Marita Lorenz, Tochter des aus Bad Münster am Stein stammenden Kapitän Lorenz, hat in ihrem Buch „Lieber Fidel“ anschaulich beschrieben, wie es in den 60er Jahren beim US-Geheimdienst zuging: Die damals 19Jährige hatte 1959 eine Affaire mit dem kubanischen Revolutionär Fidel Castro, wurde ein knappes Jahr später zwecks einer Zwangsabtreibung verschleppt, später von der CIA rekrutiert und nach Kuba zurückgeschickt, um Castro zu ermorden. Die dazu nötigen Giftpillen versteckte sie in einem Creme-Tigelchen. Nachdem sie es nicht fertiggebracht hatte, den Mann ihres Herzens zu meucheln, wurde sie vom Geheimdienst in immer neue Aktionen gebunden, kannte unter anderem auch den Mörder Kennedies, Lee Harvey Oswald.

Mulholland hat in seinem Buch ein ganzes Kapitel den Besonderheiten bei Frauen, sprich: weiblichen Agenten gewidmet. Darin kommt auch das Thema Kosmetik ausführlich vor. John Mulholland hatte übrigens auch dezidierte Meinungen zu Themen wie Hypnose oder Hellsehen – letzteres mündete einige Jahrzehnte später in das CIA-Projekt Remote Viewing.

Sein großes Vorbild, Jean Robert Houdin, der „große Houdini“, hatte sich bereits im 19. Jahrhundert einen Namen beim französischen Geheimdienst gemacht, der sich mit Aufständen im kolonialisierten Algerien herumschlug. Houdin überzeugte die Algerier mit Hilfe von Zaubertricks erfolgreich von der französischen Übermacht.
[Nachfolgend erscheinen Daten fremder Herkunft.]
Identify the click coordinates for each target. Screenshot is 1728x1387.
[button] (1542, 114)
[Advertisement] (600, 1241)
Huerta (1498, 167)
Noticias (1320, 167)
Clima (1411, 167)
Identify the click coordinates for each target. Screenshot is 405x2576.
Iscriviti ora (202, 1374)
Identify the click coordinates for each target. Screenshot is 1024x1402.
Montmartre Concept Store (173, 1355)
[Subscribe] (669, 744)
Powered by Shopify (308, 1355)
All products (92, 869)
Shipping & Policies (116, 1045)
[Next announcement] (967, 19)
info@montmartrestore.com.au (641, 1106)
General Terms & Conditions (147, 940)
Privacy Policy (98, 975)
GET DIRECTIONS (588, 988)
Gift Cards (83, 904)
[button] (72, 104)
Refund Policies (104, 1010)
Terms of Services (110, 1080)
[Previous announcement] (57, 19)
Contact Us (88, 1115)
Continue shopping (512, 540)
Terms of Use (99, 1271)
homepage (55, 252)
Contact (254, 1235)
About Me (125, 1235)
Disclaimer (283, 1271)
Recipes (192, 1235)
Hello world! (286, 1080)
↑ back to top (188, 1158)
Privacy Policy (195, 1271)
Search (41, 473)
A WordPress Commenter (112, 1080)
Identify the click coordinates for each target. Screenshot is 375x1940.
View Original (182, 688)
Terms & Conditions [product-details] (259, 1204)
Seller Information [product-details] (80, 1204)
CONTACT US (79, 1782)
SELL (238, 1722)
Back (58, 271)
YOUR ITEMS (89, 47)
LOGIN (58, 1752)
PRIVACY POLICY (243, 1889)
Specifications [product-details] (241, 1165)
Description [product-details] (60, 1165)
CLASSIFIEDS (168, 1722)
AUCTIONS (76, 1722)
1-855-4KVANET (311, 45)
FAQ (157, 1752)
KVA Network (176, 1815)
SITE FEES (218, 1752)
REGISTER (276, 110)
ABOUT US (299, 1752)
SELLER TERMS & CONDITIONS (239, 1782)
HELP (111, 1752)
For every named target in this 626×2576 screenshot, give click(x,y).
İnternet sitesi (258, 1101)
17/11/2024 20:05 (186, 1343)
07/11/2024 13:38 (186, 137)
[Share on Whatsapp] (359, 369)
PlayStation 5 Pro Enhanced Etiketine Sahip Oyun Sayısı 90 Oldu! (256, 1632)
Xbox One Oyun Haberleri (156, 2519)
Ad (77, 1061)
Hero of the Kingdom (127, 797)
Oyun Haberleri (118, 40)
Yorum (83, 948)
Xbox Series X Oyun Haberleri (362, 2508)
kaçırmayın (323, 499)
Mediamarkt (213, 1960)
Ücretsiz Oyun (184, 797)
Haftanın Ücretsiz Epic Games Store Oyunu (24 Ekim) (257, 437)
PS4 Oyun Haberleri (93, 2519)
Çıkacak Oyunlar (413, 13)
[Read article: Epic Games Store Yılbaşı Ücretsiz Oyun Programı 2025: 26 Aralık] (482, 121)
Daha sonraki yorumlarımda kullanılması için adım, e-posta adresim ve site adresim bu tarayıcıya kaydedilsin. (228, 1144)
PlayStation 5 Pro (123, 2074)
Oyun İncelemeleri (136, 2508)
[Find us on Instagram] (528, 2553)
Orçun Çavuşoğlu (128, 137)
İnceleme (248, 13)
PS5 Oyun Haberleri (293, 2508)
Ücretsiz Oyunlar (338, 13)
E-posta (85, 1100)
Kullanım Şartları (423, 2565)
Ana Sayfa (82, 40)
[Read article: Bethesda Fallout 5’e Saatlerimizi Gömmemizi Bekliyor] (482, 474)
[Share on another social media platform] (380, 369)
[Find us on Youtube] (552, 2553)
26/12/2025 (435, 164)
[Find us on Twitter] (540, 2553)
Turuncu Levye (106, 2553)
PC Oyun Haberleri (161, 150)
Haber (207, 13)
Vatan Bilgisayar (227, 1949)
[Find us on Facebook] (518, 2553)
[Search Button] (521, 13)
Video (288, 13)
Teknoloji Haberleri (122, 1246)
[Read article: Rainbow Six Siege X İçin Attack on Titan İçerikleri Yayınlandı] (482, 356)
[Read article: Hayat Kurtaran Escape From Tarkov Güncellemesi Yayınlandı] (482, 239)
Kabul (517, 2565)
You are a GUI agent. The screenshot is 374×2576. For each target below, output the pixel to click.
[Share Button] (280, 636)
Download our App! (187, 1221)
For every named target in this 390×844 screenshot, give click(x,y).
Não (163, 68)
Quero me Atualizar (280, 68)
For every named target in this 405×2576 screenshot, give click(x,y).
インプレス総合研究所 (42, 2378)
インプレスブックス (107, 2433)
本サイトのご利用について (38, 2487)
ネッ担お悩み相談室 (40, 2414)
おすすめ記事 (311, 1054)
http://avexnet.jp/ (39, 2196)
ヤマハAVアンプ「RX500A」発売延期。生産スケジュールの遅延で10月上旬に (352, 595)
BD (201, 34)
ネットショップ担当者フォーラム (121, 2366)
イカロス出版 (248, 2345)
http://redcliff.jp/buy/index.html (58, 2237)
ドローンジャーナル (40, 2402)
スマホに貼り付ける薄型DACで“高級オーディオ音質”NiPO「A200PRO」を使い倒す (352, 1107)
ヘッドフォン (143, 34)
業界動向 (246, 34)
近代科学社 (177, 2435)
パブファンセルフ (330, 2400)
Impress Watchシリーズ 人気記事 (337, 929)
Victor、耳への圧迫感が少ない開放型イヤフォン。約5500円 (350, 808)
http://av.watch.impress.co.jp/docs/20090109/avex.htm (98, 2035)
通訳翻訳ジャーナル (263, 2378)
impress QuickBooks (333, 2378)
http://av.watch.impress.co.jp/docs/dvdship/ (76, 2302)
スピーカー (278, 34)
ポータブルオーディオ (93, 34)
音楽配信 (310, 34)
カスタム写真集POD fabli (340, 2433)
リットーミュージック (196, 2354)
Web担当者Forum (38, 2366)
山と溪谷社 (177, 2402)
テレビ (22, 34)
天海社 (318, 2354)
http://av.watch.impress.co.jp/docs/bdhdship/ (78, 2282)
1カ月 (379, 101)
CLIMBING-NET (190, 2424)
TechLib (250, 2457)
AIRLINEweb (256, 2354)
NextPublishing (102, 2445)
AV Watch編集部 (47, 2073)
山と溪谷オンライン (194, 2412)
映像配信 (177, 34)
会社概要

Ganz in diesem Sinne agierte auch der britische Zauberer Jasper Maskelyne, dem der deutsche „Wüstenfuchs“, Generalfeldmarschall Rommel die entscheidende Niederlage bei El Alamein zu verdanken hat. Maskelyne, der einer britischen Illusionisten-Familie entstammt, täuschte die Deutschen immer wieder in großem Stil. So verhinderte er beispielsweise die Zerstörung einer großen Zahl alliierter Kriegsschiffe im Hafen von Alexandria, indem er eine täuschend ähnliche „Doublette“ des Hafens einige Kilometer weiter etablierte. Durch Licht-Spiegelungen tarnte er den Suez-Kanal erfolgreich vor den nächtlichen Angriffen auf dort verkehrende Versorgungsschiffe und hielt so die Nachschubwege für die Alliierten offen. Vor El Alamein vermittelte er den Deutschen, General Montgommery wolle aus Süden angreifen. Tatsächlich kamen dessen Truppen dann jedoch aus Norden und schlugen die Deutschen vernichtend. Um Panzer zu verstecken, „verpackte“ Maskelyne sie täuschend echt als harmlose Lkw. Er vergaß dabei nicht einmal, die Kettenspuren, die man vielleicht von oben im Sand hätte erkennen können, durch Reifenspuren zu ersetzen… In Youtube gibt es eine dreiteilige Video-Dokumentation über Maskelynes Aktivitäten. Hier Folge drei:

Nur wenige Medien haben sich die Mühe gemacht, ausführlich den Einsatz von Illusionisten für Geheimdienste zu dokumentieren. Eine Ausnahme ist hier Telepolis. Der Autor Markus Kompa hat sich gleich mehrfach damit auseinandergesetzt.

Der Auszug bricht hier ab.